Reproduce the data in full, exactly as it appears.

Data extracts START

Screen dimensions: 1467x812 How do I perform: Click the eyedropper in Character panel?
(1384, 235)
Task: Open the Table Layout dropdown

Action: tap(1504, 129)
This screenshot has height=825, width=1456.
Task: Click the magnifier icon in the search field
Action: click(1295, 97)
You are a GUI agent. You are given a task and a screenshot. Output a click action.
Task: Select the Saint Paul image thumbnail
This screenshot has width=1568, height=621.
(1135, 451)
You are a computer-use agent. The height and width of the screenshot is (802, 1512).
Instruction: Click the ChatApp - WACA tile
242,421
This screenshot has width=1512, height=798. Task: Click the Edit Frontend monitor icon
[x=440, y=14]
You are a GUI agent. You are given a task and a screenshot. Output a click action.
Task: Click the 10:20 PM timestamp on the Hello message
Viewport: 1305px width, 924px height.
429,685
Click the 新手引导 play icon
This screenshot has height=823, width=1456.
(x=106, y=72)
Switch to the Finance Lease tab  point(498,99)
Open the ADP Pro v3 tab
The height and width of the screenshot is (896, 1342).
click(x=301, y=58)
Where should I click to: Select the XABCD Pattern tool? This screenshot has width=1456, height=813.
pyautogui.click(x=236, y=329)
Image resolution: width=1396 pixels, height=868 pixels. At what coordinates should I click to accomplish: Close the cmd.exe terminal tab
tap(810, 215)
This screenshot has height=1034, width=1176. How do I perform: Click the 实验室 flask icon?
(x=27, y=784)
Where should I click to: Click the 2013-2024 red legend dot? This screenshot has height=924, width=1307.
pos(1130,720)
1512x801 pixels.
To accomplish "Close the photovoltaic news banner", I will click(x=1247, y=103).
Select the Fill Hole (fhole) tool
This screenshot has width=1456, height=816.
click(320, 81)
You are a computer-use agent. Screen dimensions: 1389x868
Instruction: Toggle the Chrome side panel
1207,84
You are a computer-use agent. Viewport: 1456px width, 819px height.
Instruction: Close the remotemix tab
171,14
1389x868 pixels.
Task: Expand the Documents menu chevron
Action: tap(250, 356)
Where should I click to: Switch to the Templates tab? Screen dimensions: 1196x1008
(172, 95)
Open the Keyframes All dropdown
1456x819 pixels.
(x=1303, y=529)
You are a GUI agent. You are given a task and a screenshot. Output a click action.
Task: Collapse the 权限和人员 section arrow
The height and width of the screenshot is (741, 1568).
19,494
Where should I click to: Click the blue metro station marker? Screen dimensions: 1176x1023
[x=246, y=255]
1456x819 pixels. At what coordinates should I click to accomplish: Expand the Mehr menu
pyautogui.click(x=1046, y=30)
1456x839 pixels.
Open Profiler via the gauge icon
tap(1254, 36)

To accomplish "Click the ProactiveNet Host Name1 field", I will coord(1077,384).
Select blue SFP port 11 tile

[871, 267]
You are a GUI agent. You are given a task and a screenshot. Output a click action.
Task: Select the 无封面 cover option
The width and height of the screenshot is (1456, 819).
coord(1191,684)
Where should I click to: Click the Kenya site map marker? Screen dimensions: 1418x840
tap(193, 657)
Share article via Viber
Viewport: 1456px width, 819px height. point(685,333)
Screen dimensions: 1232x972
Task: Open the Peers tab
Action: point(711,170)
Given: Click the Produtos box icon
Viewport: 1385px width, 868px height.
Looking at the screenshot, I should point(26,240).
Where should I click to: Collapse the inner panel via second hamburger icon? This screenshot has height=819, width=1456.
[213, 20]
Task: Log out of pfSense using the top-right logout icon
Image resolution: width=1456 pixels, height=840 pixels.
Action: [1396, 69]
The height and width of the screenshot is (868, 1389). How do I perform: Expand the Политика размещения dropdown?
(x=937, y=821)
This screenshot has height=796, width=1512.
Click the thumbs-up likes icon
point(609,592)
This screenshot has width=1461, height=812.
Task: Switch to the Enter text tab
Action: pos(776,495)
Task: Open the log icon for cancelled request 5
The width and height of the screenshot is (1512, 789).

Data extracts END

■ **Result**:
Screen dimensions: 1467x812 How do I perform: Click the eyedropper in Character panel?
(1384, 235)
Task: Open the Table Layout dropdown

Action: tap(1504, 129)
This screenshot has height=825, width=1456.
Task: Click the magnifier icon in the search field
Action: click(1295, 97)
You are a GUI agent. You are given a task and a screenshot. Output a click action.
Task: Select the Saint Paul image thumbnail
This screenshot has width=1568, height=621.
(1135, 451)
You are a computer-use agent. The height and width of the screenshot is (802, 1512).
Instruction: Click the ChatApp - WACA tile
242,421
This screenshot has width=1512, height=798. Task: Click the Edit Frontend monitor icon
[x=440, y=14]
You are a GUI agent. You are given a task and a screenshot. Output a click action.
Task: Click the 10:20 PM timestamp on the Hello message
Viewport: 1305px width, 924px height.
429,685
Click the 新手引导 play icon
This screenshot has height=823, width=1456.
(x=106, y=72)
Switch to the Finance Lease tab  point(498,99)
Open the ADP Pro v3 tab
The height and width of the screenshot is (896, 1342).
click(x=301, y=58)
Where should I click to: Select the XABCD Pattern tool? This screenshot has width=1456, height=813.
pyautogui.click(x=236, y=329)
Image resolution: width=1396 pixels, height=868 pixels. At what coordinates should I click to accomplish: Close the cmd.exe terminal tab
tap(810, 215)
This screenshot has height=1034, width=1176. How do I perform: Click the 实验室 flask icon?
(x=27, y=784)
Where should I click to: Click the 2013-2024 red legend dot? This screenshot has height=924, width=1307.
pos(1130,720)
1512x801 pixels.
To accomplish "Close the photovoltaic news banner", I will click(x=1247, y=103).
Select the Fill Hole (fhole) tool
This screenshot has width=1456, height=816.
click(320, 81)
You are a computer-use agent. Screen dimensions: 1389x868
Instruction: Toggle the Chrome side panel
1207,84
You are a computer-use agent. Viewport: 1456px width, 819px height.
Instruction: Close the remotemix tab
171,14
1389x868 pixels.
Task: Expand the Documents menu chevron
Action: tap(250, 356)
Where should I click to: Switch to the Templates tab? Screen dimensions: 1196x1008
(172, 95)
Open the Keyframes All dropdown
1456x819 pixels.
(x=1303, y=529)
You are a GUI agent. You are given a task and a screenshot. Output a click action.
Task: Collapse the 权限和人员 section arrow
The height and width of the screenshot is (741, 1568).
19,494
Where should I click to: Click the blue metro station marker? Screen dimensions: 1176x1023
[x=246, y=255]
1456x819 pixels. At what coordinates should I click to accomplish: Expand the Mehr menu
pyautogui.click(x=1046, y=30)
1456x839 pixels.
Open Profiler via the gauge icon
tap(1254, 36)

To accomplish "Click the ProactiveNet Host Name1 field", I will coord(1077,384).
Select blue SFP port 11 tile

[871, 267]
You are a GUI agent. You are given a task and a screenshot. Output a click action.
Task: Select the 无封面 cover option
The width and height of the screenshot is (1456, 819).
coord(1191,684)
Where should I click to: Click the Kenya site map marker? Screen dimensions: 1418x840
tap(193, 657)
Share article via Viber
Viewport: 1456px width, 819px height. point(685,333)
Screen dimensions: 1232x972
Task: Open the Peers tab
Action: point(711,170)
Given: Click the Produtos box icon
Viewport: 1385px width, 868px height.
Looking at the screenshot, I should point(26,240).
Where should I click to: Collapse the inner panel via second hamburger icon? This screenshot has height=819, width=1456.
[213, 20]
Task: Log out of pfSense using the top-right logout icon
Image resolution: width=1456 pixels, height=840 pixels.
Action: [1396, 69]
The height and width of the screenshot is (868, 1389). How do I perform: Expand the Политика размещения dropdown?
(x=937, y=821)
This screenshot has height=796, width=1512.
Click the thumbs-up likes icon
point(609,592)
This screenshot has width=1461, height=812.
Task: Switch to the Enter text tab
Action: pos(776,495)
Task: Open the log icon for cancelled request 5
The width and height of the screenshot is (1512, 789).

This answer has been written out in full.